SELECTED EXTRACT
- - - - - - -

Versus takes a stream of requests and runs them against multiple endpoints simultaneously, comparing the output and timing.
Grab a binary release or build from source.
Usage:
versus [OPTIONS] [endpoint...]
Application Options:
--timeout= Abort request after duration (default: 30s)
--stop-after= Stop after N requests per endpoint, N can be a number or duration.
--concurrency= Concurrent requests per endpoint (default: 1)
-v, --verbose Show verbose logging.
--version Print version and exit.
Help Options:
-h, --help Show this help message
Arguments:
endpoint: API endpoint to load test, such as "http://localhost:8080/"
By default, HTTP endpoints will POST their requests. Versus is designed to be used with a stream of JSONRPC requests. For example, ethspam can be used to generate realistic Ethereum JSONRPC requests.

- - - - - - -

Records of locating words and elements:
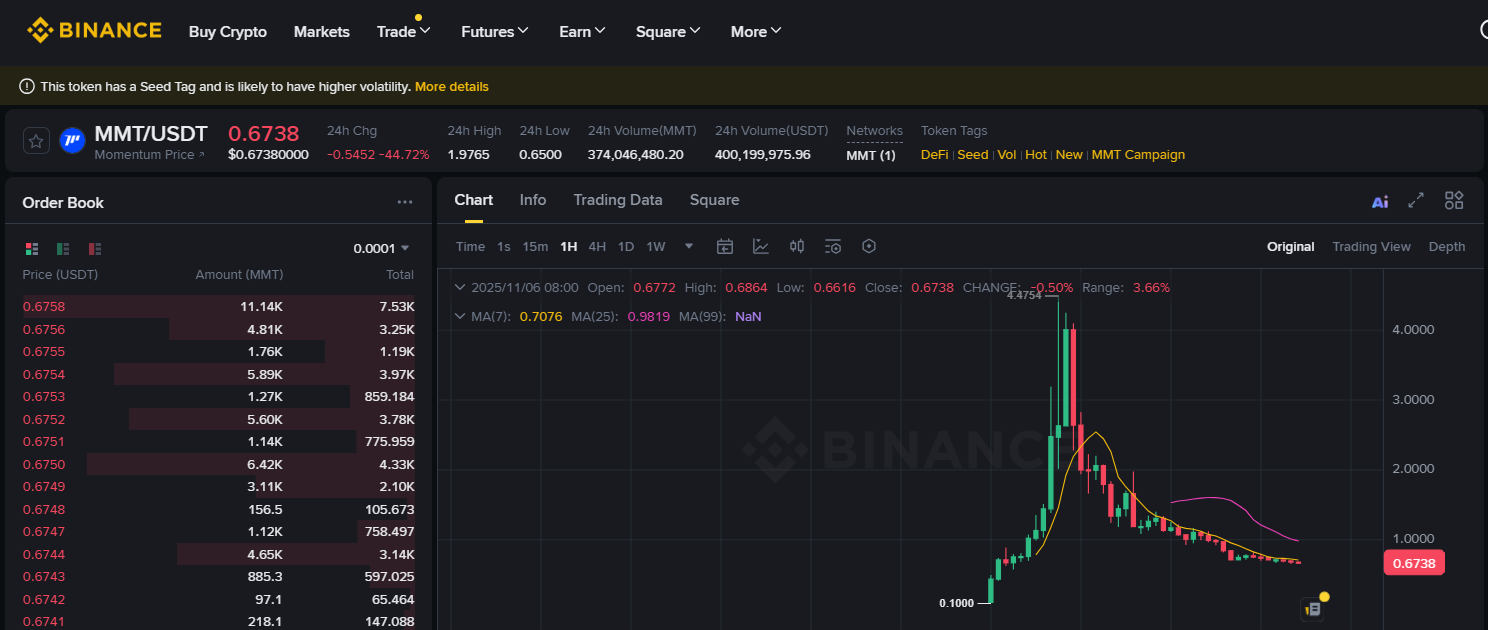The width and height of the screenshot is (1488, 630).
Task: Open chart settings via hexagon gear icon
Action: pos(868,246)
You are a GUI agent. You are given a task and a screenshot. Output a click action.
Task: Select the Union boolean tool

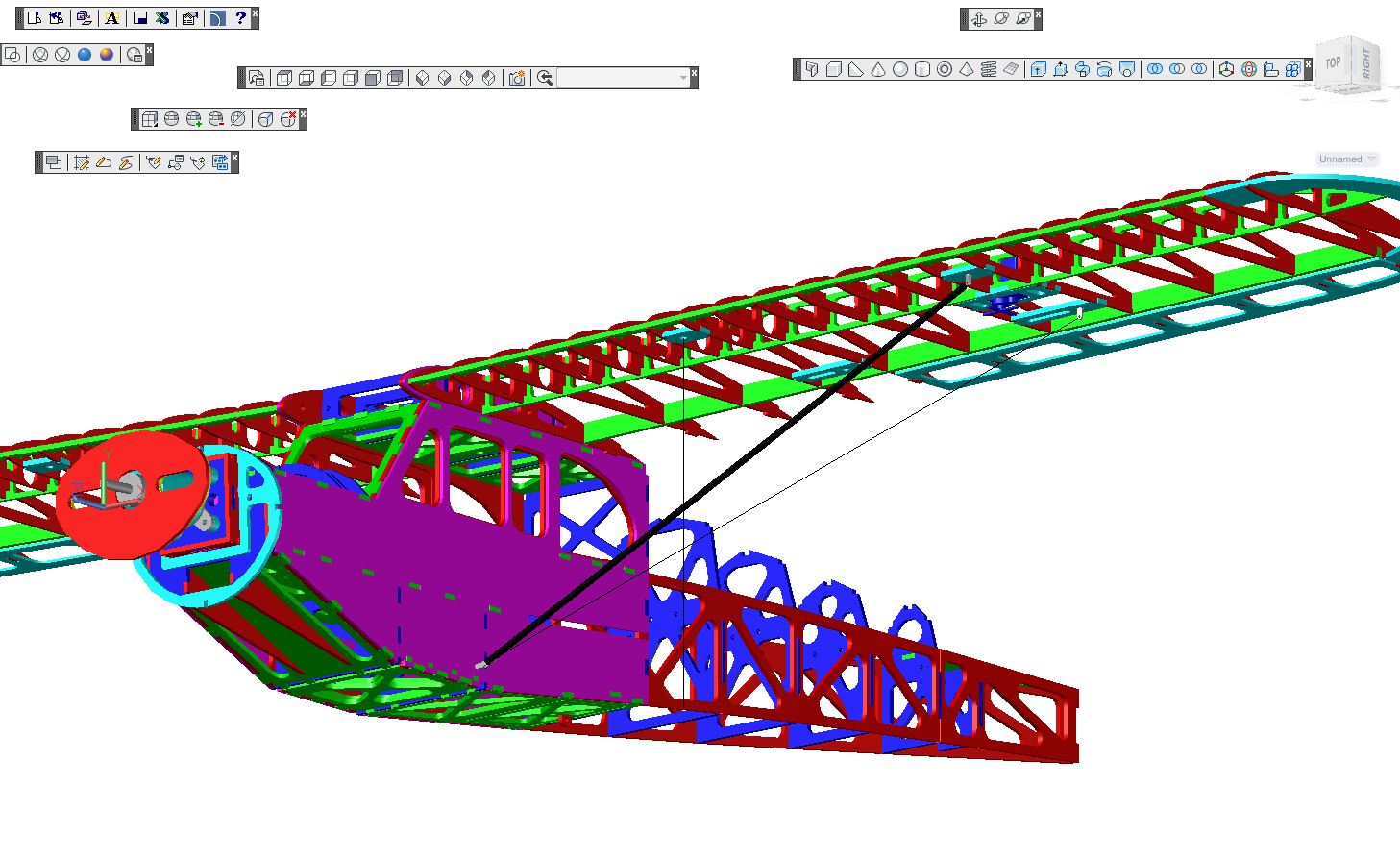point(1155,69)
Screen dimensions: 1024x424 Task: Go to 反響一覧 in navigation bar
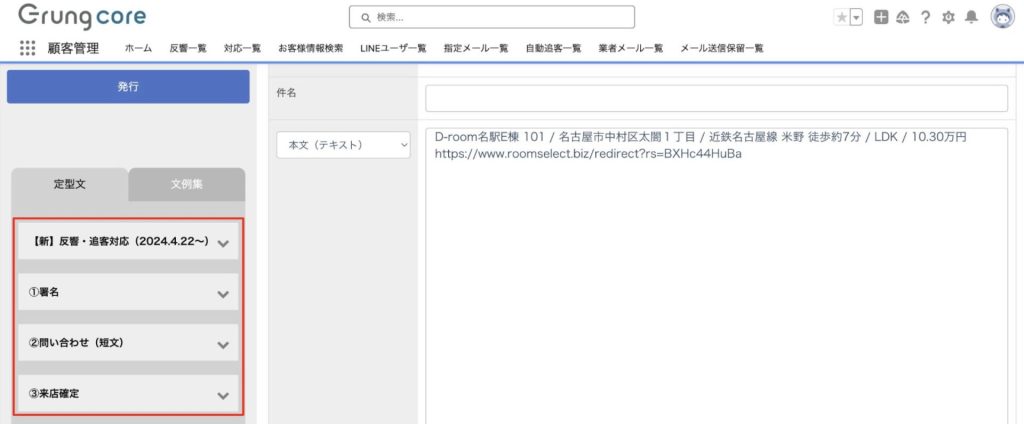pyautogui.click(x=188, y=48)
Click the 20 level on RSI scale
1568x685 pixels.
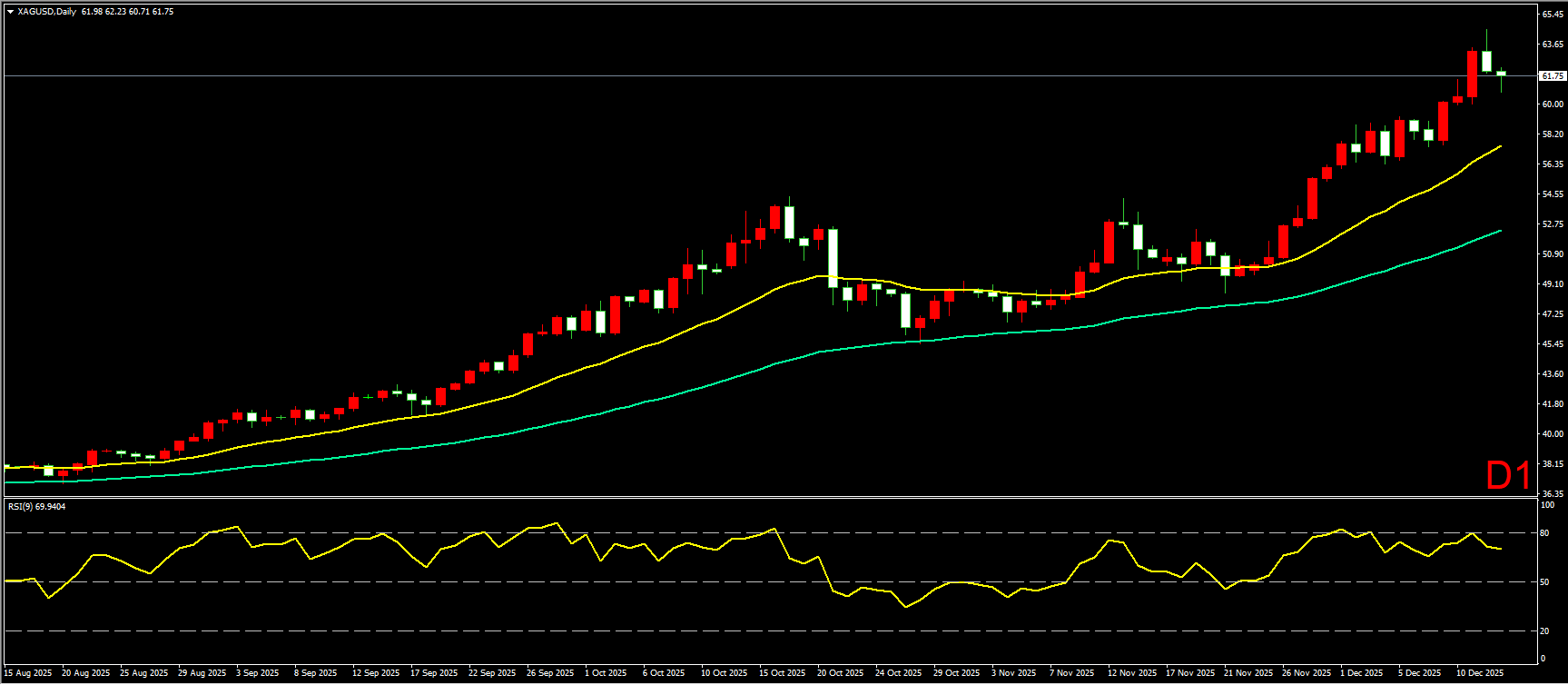[x=1544, y=630]
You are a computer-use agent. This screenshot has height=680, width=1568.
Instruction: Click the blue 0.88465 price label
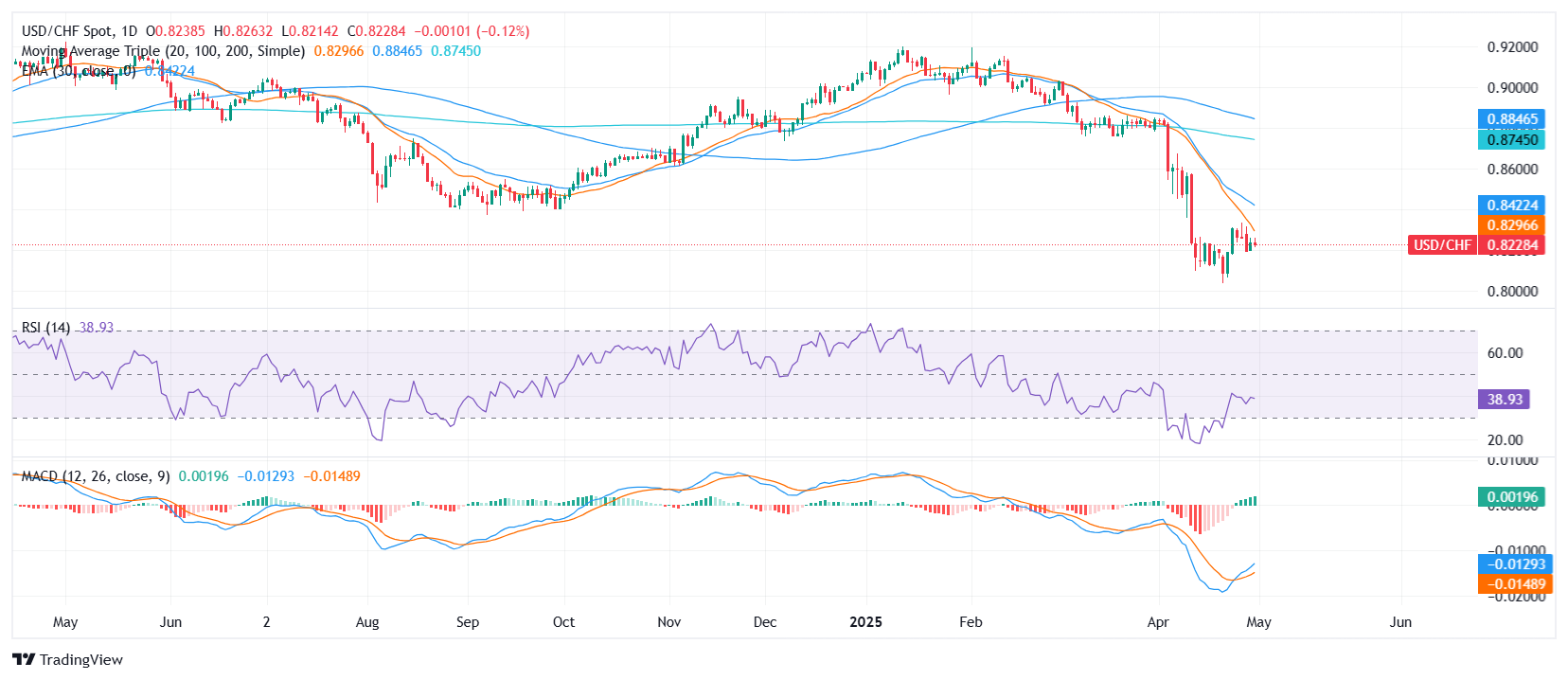pyautogui.click(x=1511, y=119)
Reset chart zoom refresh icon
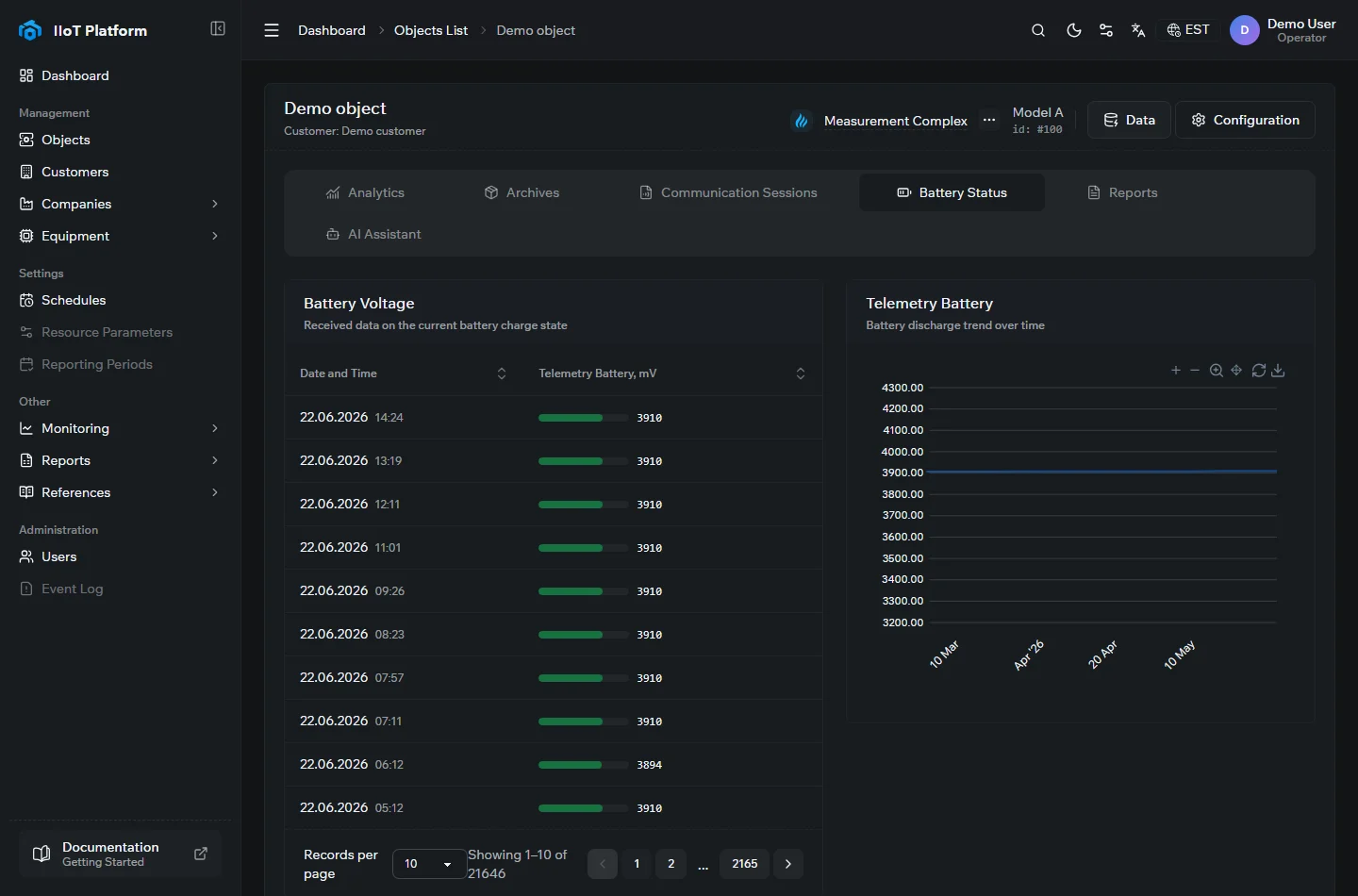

- - - - - - -

WHAT TO DO
Can you write out the whole Versus documentation word for word? Work only from the Versus documentation, not the data.

RESULT
Versus takes a stream of requests and runs them against multiple endpoints simultaneously, comparing the output and timing.
Grab a binary release or build from source.
Usage:
versus [OPTIONS] [endpoint...]
Application Options:
--timeout= Abort request after duration (default: 30s)
--stop-after= Stop after N requests per endpoint, N can be a number or duration.
--concurrency= Concurrent requests per endpoint (default: 1)
-v, --verbose Show verbose logging.
--version Print version and exit.
Help Options:
-h, --help Show this help message
Arguments:
endpoint: API endpoint to load test, such as "http://localhost:8080/"
By default, HTTP endpoints will POST their requests. Versus is designed to be used with a stream of JSONRPC requests. For example, ethspam can be used to generate realistic Ethereum JSONRPC requests.